Um exemplo disso é o que aconteceu recentemente na cidade de São Paulo, onde a concessionária Enel reduziu em 51,5% o seu quadro de colaboradores em um período de cinco anos. Isso resultou em transtornos na prestação de serviços públicos de distribuição de energia elétrica, afetando diretamente a vida dos cidadãos. Por isso, é fundamental que medidas como a do PL 1791/2019 sejam adotadas para garantir a continuidade do emprego e a qualidade dos serviços prestados pelas empresas do setor elétrico.

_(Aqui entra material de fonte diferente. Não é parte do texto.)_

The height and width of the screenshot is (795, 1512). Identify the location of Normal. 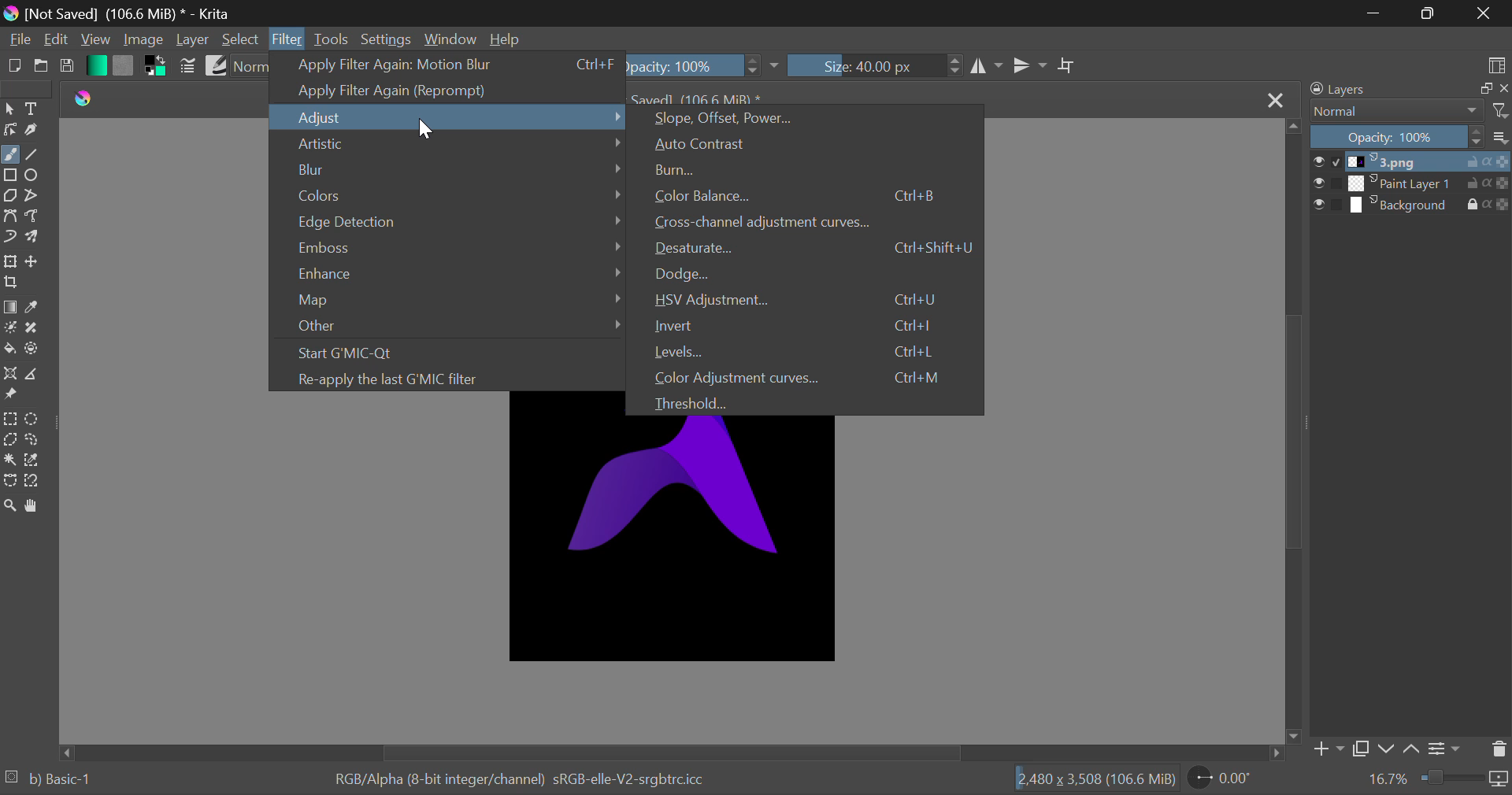
(1394, 112).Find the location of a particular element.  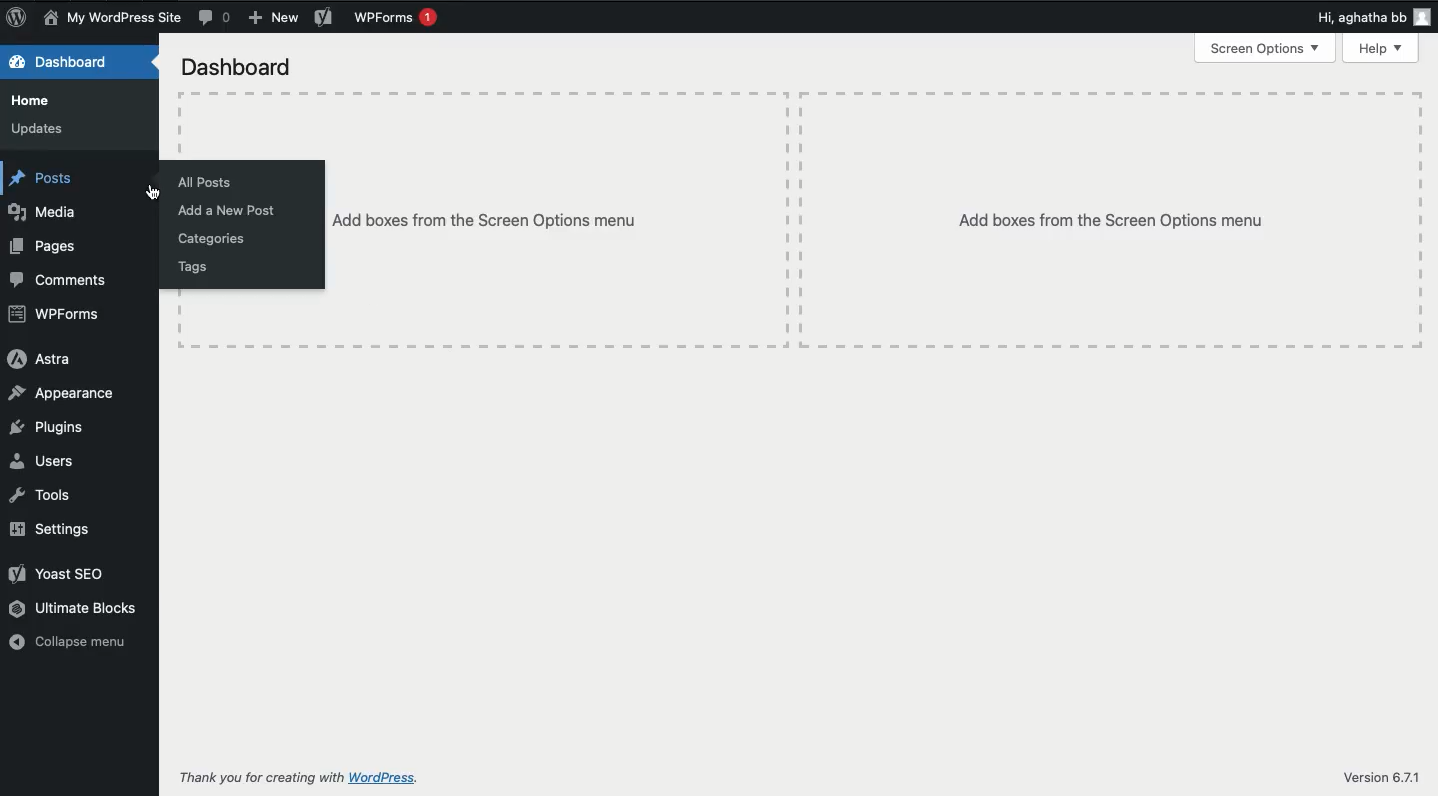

Desde 2021, quando foi enviada ao Congresso Nacional a Medida Provisória prevendo a privatização da Eletrobras, até o fim de 2023, houve 3.614 desligamentos nas empresas do grupo Eletrobras. Isso mostra a importância de medidas como essa para proteger os trabalhadores e evitar que eles sejam os maiores prejudicados nesse processo. É preciso lembrar que muitos desses profissionais têm mais de 50 anos de idade e enfrentam maiores dificuldades para se recolocarem no mercado de trabalho.
Com a aprovação desse projeto de lei, o governo demonstra seu compromisso com os trabalhadores e com a valorização do setor elétrico. Além disso, essa medida também contribui para a estabilidade econômica das regiões onde essas empresas atuam, já que a demissão em massa de funcionários pode ter um impacto negativo na economia local.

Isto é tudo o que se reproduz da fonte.